** START MATERIAL FOR THE TASK **

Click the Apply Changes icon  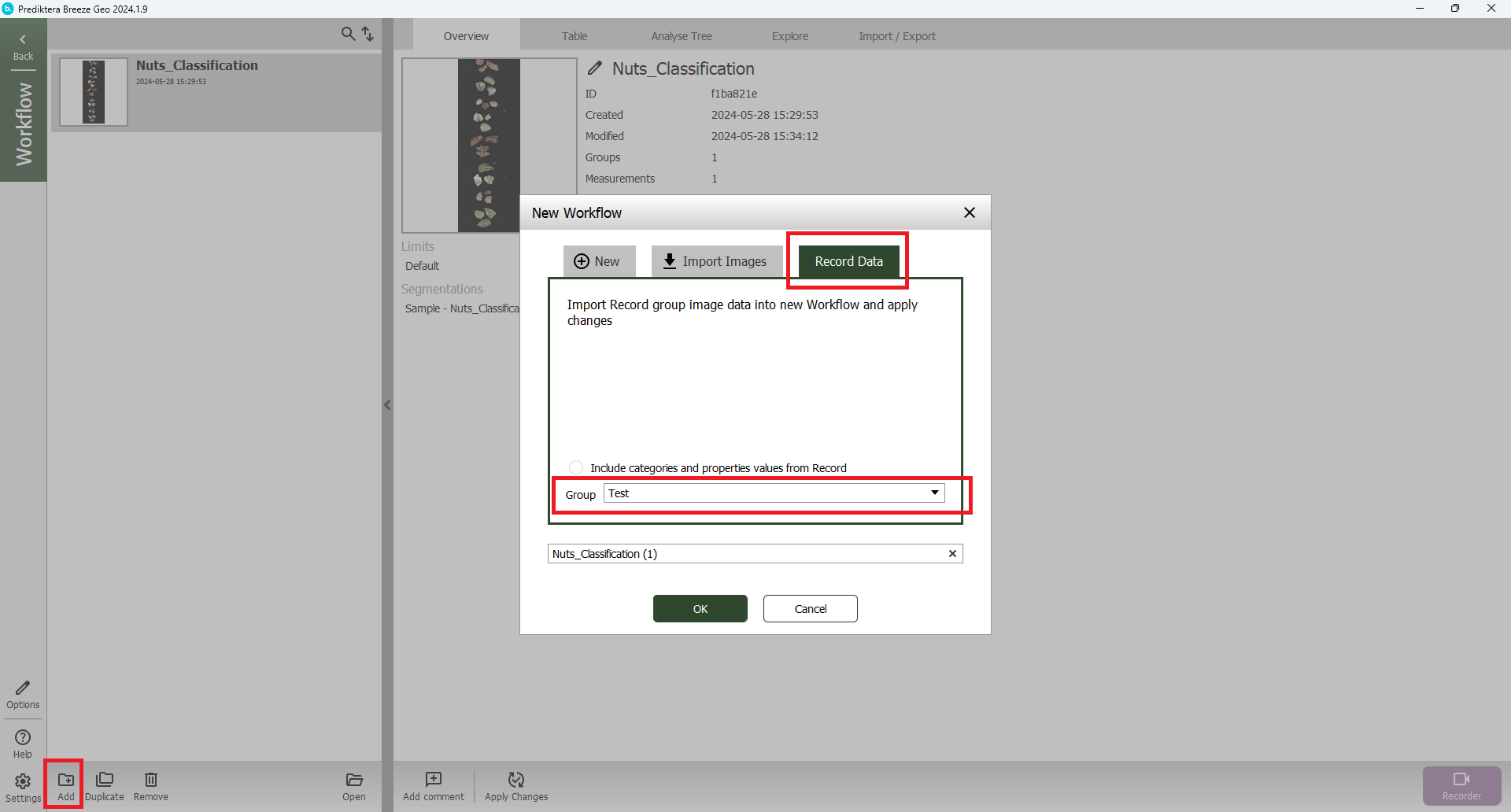click(x=516, y=780)
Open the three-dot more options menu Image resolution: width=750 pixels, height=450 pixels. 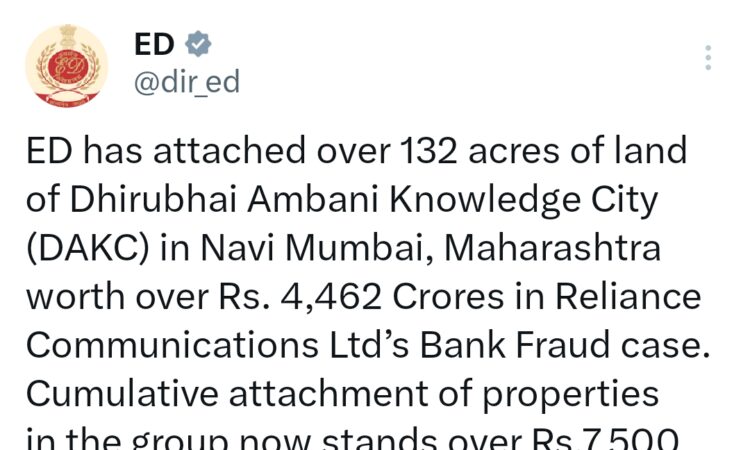(708, 58)
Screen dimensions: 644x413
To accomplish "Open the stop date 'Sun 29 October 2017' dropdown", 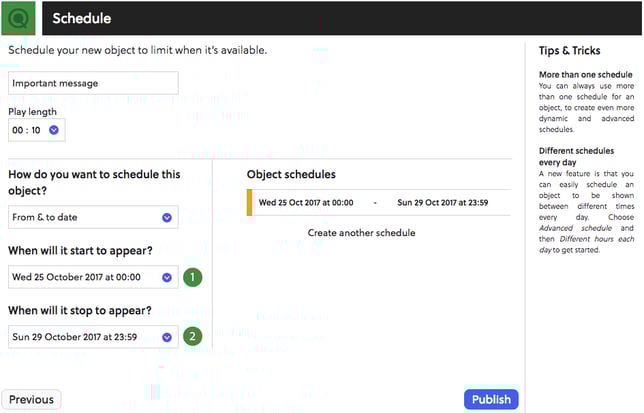I will [166, 337].
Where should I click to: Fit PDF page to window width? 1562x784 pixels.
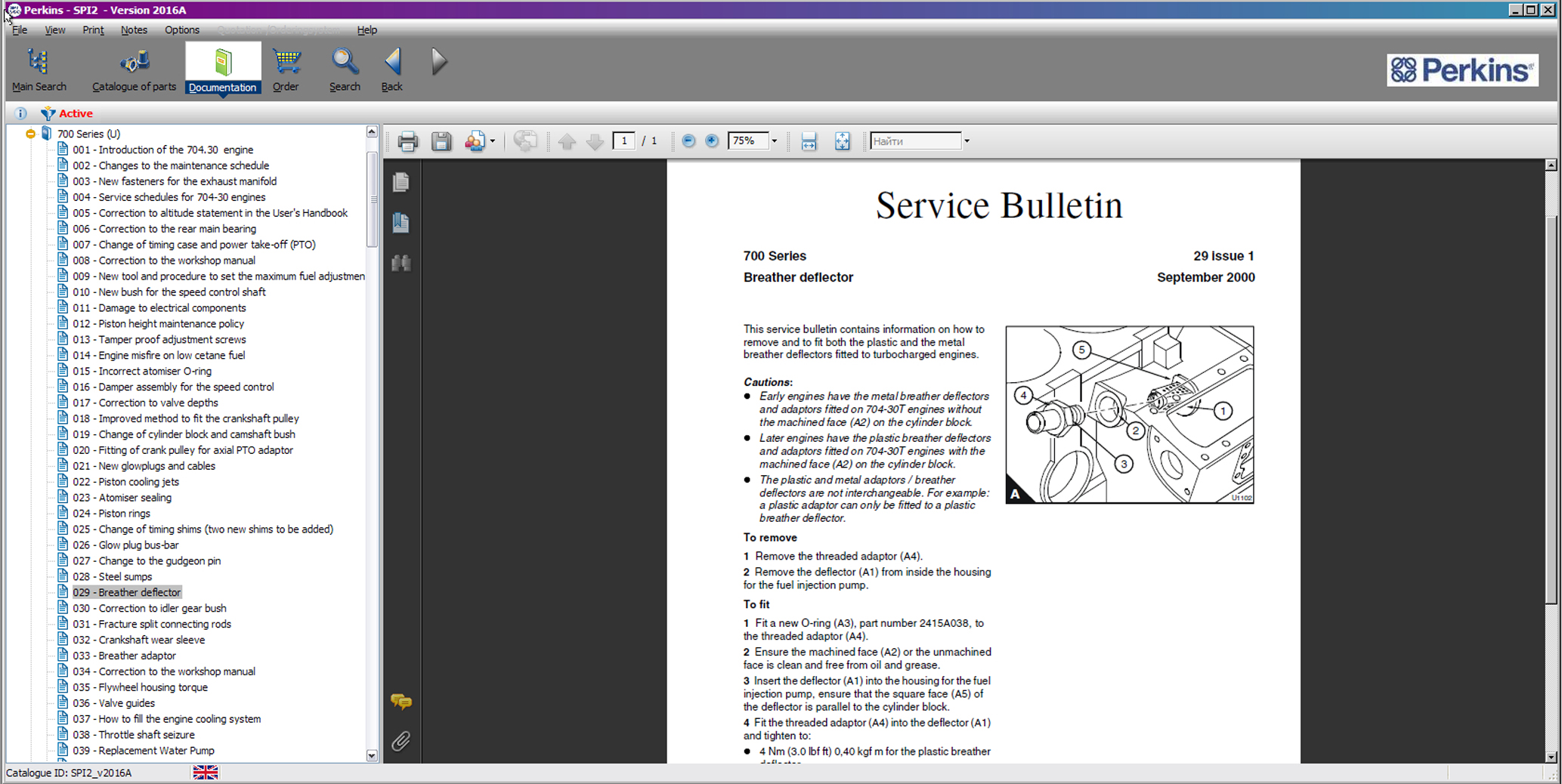809,141
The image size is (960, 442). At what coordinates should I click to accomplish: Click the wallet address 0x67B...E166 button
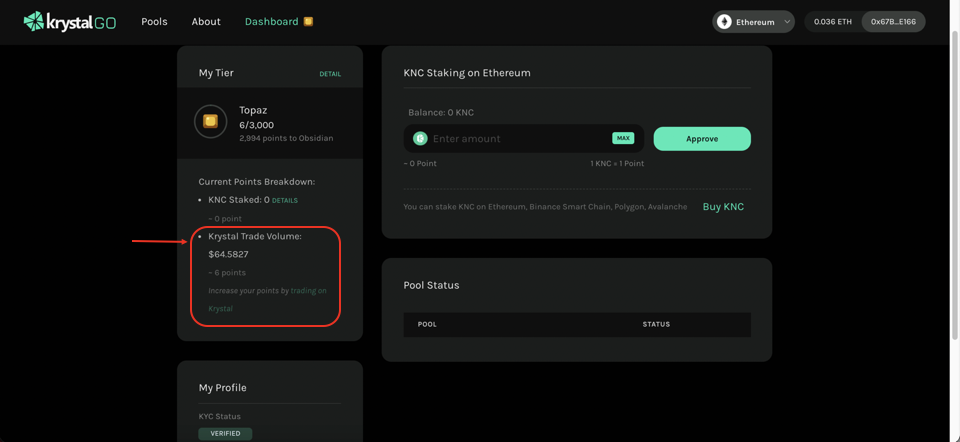coord(893,22)
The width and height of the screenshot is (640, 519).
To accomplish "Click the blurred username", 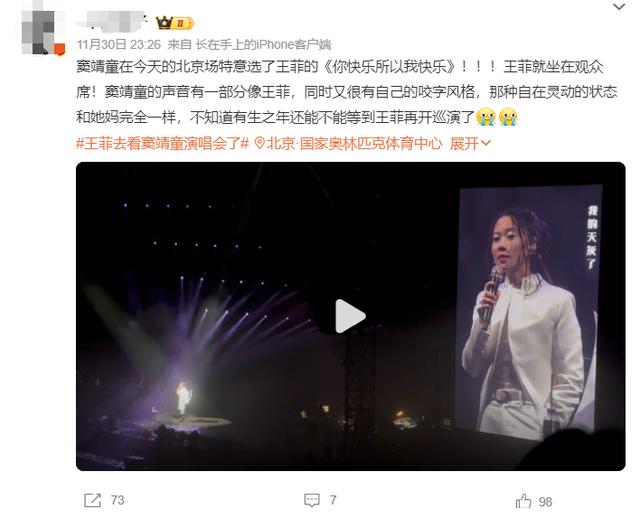I will [112, 21].
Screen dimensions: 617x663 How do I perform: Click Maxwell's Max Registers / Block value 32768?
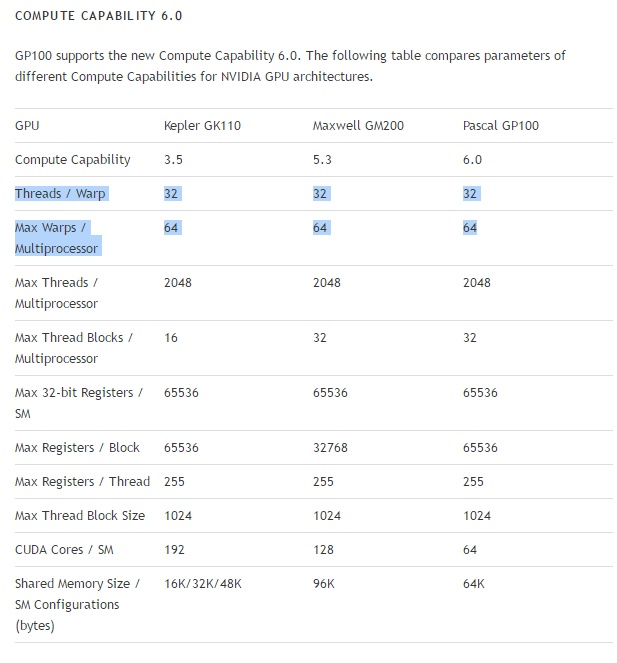[330, 448]
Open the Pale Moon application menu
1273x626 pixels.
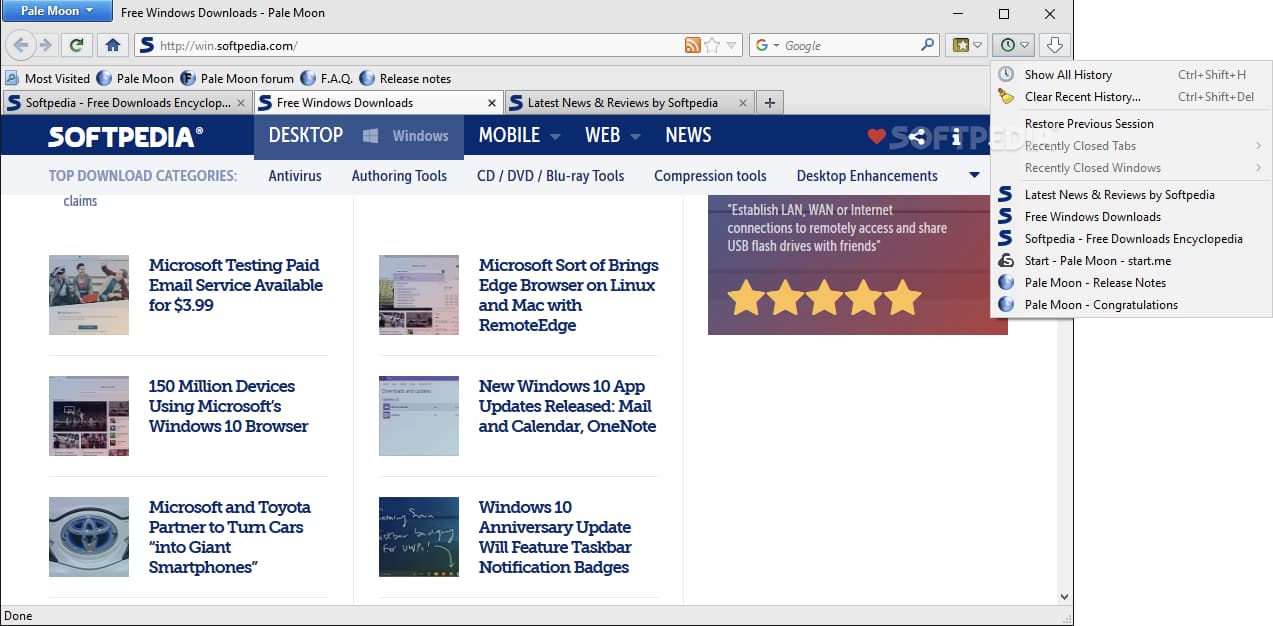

** END MATERIAL FOR THE TASK **

-- WHAT THE TASK ASKS --
Collect every line in the records that contains the word "should".

-- RESULT FOR THIS EXERCISE --
Where should I click to: Fit PDF page to window width? 1562x784 pixels.
The image size is (960, 442). At what coordinates should I click to accomplish: Click the wallet address 0x67B...E166 button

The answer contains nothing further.